*Stated exercise A:*
Answer these from the post on lazy Markov chains, one answer per line, marked the same way:
(i) What condition on the transition matrix defines a lazy chain?
(ii) In the coin-flip construction, what does the chain do when the coin comes up tails?
(iii) What formula gives the eigenvalues of the lazy transition matrix?
*Stated exercise B:* Write the next part of the post on lazy Markov chains, picking up right after its last sentence.

*Passage shown:*

---------------

Markov Musings 4: Should You Be Lazy?

This post is part of a series, Markov Musings, about the mathematical analysis of Markov chains. See here for the first post in the series.

In the previous post, we proved the following convergence results for a reversible Markov chain

$\chi^2\left(\rho^{(n)} \, \middle|\middle| \, \pi\right) \le \left( \max \{ \lambda_2, -\lambda_n \} \right)^{2n} \chi^2\left(\rho^{(0)} \, \middle|\middle| \, \pi\right).$

Here, $\rho^{(n)}$ denotes the distribution of the chain at time $n$ , $\pi$ denotes the stationary distribution, $\chi^2(\cdot \mid\mid \cdot)$ denotes the $\chi^2$ divergence, and $1 = \lambda_1 \ge \lambda_2 \ge \cdots \ge \lambda_m \ge -1$ denote the decreasingly ordered eigenvalues of the Markov transition matrix $P$ . To bound the rate of convergence to stationarity, we therefore must upper bound $\lambda_2$ and lower bound $\lambda_m$ .

Having to prove separate bounds for two eigenvalues is inconvenient. In the next post, we will develop tools to bound $\lambda_2$ . But what should we do about $\lambda_m?$ Fortunately, there is a trick.

It Pays to be Lazy

Call a Markov chain lazy if, at every step, the chain has at least a 50% chance of staying put. That is, $P_{ii} \ge 1/2$ for every $i$ .

Any Markov chain can be made into a lazy chain. At every step of the chain, flip a coin. If the coin is heads, perform a step of the Markov chain as normal, drawing the next step randomly according to the transition matrix $P$ . If the coin comes up tails, do nothing and stay put.

Algebraically, the lazy chain described in the previous paragraph corresponds to replacing the original transition matrix $P$ with the lazy transition matrix $P^{\rm lazy} \coloneqq (I+P)/2$ , where $I$ denotes the identity matrix. It is easy to see that the stationary distribution $\pi$ for $P$ is also a stationary distribution for $P^{\rm lazy}$ :

$\pi^\top P^{\rm lazy} = \frac{1}{2} \pi^\top P + \frac{1}{2} \pi^\top I = \frac{1}{2} \pi^\top + \frac{1}{2} \pi^\top = \pi^\top.$

The eigenvalues of the lazy transition matrix are

$\lambda_i^{\rm lazy} = \frac{1+\lambda_i}{2}.$

In particular, since all of the original eigenvalues $\lambda_i$ are $\ge -1$ , all of the eigenvalues of the lazy chain are $\ge 0$ . Thus, the smallest eigenvalue of $P^{\rm lazy}$ is always $\ge 0$ and thus, for the lazy chain, the convergence is controlled only by $\lambda_2^{\rm lazy}$ :

$\chi^2\left(\rho^{(n)} \, \middle|\middle| \, \pi\right) \le \left( \lambda_2^{\rm lazy} \right)^{2n} \chi^2\left(\rho^{(0)} \, \middle|\middle| \, \pi\right).$

Since it can be easier to establish bounds on the second eigenvalue than on both the second and last, it can be convenient—for theoretical purposes especially—to work with lazy chains, using the construction above to enforce laziness if necessary.

---------------

*Data:*

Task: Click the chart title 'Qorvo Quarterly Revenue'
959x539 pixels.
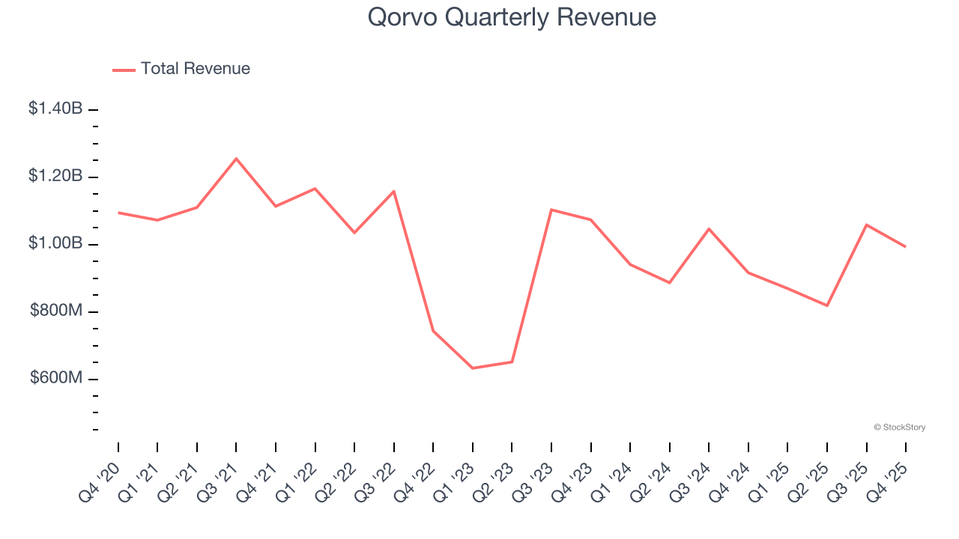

---------------

*Written reply A:*
(i) P_ii ≥ 1/2 for every i. At every step, the chain has at least a 50% chance of staying put.
(ii) It does nothing and stays put.
(iii) λ_i^lazy = (1 + λ_i)/2.

*Written reply B:*
Should You be Lazy?

We’ve seen one theoretical argument for why it pays to use lazy Markov chains. But should we use lazy Markov chains in practice? The answer ultimately depends on how we want to use the Markov chain.

Here are two very different ways we could use a Markov chain:

One-shot sampling. Run the Markov chain once for a fixed number of steps $n$ , and use the result as an approximate sample from $\pi$ .

For this use case, it is important that the output is genuinely a sample from $\pi$ , and the possibility of large negative eigenvalues can significantly degrade the convergence. In the extreme case where $-1$ is an eigenvalue, the chain will fail to converge to stationarity at all. For this application, the lazy approach may make sense.

Averaging. Another way we can use a Markov chain is to compute the average of value of a function $f(x)$ over a random variable $x\sim\pi$ drawn from the stationary distribution:
$\expect_{x\sim \pi} [f(x)] = \sum_{i=1}^m f(i) \pi_i.$
To do this, we approximate this expectation by the time average $\hat{f}_N$ of the value of $f$ over the first $N$ values $x_0,x_1,\ldots,x_{N-1}$ of the chain
$\hat{f}_{N}\coloneqq \frac{1}{N}\sum_{n=0}^{N-1} f(x_i).$

As we shall see, this averaging process converges at an (asymptotically) slower rate for the lazy chain than the original chain. Therefore, for this application, we should typically just run the chain as-is, and not worry about making it lazy.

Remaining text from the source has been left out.